▶ [SHORT EXERCISE]: Please reproduce the entries verbatim, beginning at the line that contains "The height and width of the screenshot is (515, 500)." and continuing through the last of the entries.

▶ [SUPPLIED DATA]:

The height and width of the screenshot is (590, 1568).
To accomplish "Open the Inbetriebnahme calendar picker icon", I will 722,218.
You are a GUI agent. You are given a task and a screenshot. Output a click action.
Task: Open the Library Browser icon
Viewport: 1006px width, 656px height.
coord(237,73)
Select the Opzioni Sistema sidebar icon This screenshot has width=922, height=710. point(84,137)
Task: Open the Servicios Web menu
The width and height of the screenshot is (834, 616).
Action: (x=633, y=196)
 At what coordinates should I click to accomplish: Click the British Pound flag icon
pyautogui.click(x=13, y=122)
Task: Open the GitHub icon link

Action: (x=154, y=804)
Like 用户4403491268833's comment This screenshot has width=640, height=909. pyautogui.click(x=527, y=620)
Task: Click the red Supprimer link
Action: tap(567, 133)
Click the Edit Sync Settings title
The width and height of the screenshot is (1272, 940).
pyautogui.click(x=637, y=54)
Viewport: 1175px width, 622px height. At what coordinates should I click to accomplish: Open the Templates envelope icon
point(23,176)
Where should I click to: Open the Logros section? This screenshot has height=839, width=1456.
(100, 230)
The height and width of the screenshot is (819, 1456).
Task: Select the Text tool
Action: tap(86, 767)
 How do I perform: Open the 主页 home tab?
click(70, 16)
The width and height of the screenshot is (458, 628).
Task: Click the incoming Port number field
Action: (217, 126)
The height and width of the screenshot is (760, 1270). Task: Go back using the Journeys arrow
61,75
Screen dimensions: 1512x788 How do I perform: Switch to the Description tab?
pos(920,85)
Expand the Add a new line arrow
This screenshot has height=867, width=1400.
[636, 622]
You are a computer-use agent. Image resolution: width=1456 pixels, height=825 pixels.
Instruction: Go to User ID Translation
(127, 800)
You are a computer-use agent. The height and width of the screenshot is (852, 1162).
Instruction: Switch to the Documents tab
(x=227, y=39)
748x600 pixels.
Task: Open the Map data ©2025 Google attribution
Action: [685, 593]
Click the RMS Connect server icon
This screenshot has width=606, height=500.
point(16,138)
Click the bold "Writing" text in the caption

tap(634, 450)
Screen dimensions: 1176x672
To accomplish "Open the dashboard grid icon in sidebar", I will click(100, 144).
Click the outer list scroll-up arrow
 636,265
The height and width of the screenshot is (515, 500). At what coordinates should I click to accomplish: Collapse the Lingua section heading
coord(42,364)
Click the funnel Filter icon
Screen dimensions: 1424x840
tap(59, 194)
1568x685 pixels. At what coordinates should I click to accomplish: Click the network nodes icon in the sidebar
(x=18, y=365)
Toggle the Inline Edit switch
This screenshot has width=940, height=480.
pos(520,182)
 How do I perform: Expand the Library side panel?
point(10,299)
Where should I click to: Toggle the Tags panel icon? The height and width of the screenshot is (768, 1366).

▶ [EXERCISE SOLUTION]:
The height and width of the screenshot is (515, 500). At what coordinates should I click to accomplish: Collapse the Lingua section heading
coord(42,364)
Click the funnel Filter icon
Screen dimensions: 1424x840
tap(59, 194)
1568x685 pixels. At what coordinates should I click to accomplish: Click the network nodes icon in the sidebar
(x=18, y=365)
Toggle the Inline Edit switch
This screenshot has width=940, height=480.
pos(520,182)
 How do I perform: Expand the Library side panel?
point(10,299)
Where should I click to: Toggle the Tags panel icon? The height and width of the screenshot is (768, 1366).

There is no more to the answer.